A genuinely bipartisan effort – like the ones that created Social Security and Medicare – could have shaped a national consensus, and a far better basis for the repairs and course corrections that will be necessary as the reform proceeds. For this inability to reach cross-party agreement Mr Obama can fairly criticise the Republicans, who were never open to co-operation. Their unanimous opposition to the reform is wholly indefensible. But this does not excuse the president’s failure to lead his own party to a moderate consensus, which could then have been presented, early and often, to the country. Instead, he had moderation forced upon him by conservative Democratic dissidents.

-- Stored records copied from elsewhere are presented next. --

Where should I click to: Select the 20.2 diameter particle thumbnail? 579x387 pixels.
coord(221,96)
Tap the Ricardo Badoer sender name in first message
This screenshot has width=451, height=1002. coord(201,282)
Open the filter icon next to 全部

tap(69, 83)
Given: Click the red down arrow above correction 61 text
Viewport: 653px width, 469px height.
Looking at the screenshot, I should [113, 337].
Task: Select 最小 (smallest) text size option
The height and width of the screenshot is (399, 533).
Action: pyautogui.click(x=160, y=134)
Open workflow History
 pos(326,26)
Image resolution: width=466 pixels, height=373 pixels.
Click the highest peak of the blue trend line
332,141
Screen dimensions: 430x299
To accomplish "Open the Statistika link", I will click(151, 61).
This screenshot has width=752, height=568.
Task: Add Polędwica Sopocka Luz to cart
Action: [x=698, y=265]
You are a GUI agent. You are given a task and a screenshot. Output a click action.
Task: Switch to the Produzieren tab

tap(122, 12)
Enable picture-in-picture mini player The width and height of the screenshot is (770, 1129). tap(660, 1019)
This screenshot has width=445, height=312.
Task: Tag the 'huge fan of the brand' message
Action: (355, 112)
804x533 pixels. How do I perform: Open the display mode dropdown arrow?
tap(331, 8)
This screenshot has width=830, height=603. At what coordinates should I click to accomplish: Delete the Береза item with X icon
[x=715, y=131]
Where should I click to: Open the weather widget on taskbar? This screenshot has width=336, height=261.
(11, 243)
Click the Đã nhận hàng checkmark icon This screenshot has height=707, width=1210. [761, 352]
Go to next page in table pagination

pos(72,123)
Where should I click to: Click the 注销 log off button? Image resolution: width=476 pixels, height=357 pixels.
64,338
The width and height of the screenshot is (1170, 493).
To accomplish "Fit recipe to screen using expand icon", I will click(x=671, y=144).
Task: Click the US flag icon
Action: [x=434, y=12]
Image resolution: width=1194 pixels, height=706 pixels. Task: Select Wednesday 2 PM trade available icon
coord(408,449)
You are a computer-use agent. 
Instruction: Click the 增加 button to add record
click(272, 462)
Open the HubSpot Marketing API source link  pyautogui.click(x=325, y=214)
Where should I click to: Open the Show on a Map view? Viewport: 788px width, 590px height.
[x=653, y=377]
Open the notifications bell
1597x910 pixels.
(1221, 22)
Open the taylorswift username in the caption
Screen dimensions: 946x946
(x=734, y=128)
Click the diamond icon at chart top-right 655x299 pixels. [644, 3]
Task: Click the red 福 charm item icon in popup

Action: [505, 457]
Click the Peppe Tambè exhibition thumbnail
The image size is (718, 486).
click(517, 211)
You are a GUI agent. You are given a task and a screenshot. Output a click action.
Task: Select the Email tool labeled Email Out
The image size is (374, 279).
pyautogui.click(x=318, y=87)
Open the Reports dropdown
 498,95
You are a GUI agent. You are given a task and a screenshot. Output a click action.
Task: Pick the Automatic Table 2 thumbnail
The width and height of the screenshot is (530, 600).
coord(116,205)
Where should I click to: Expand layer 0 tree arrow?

Despite all this, the public could come round to the reform, as the Democrats hope, and perhaps soon enough to avoid a rout in November. The party may get a lift from its achievement, and press the rest of its agenda with renewed energy. But do not bet on it. Bitter wrangling over healthcare will continue as the Senate debates further action this week. Beyond that, legal challenges will be pressed, and problems with the legislation, real and imagined, will come to light.

A setback in November, and the crushing of their other policy ambitions, may be the price Democrats must pay for this reform and the way they pursued it. An avoidable sacrifice, would then be the verdict, but a worthy one nonetheless.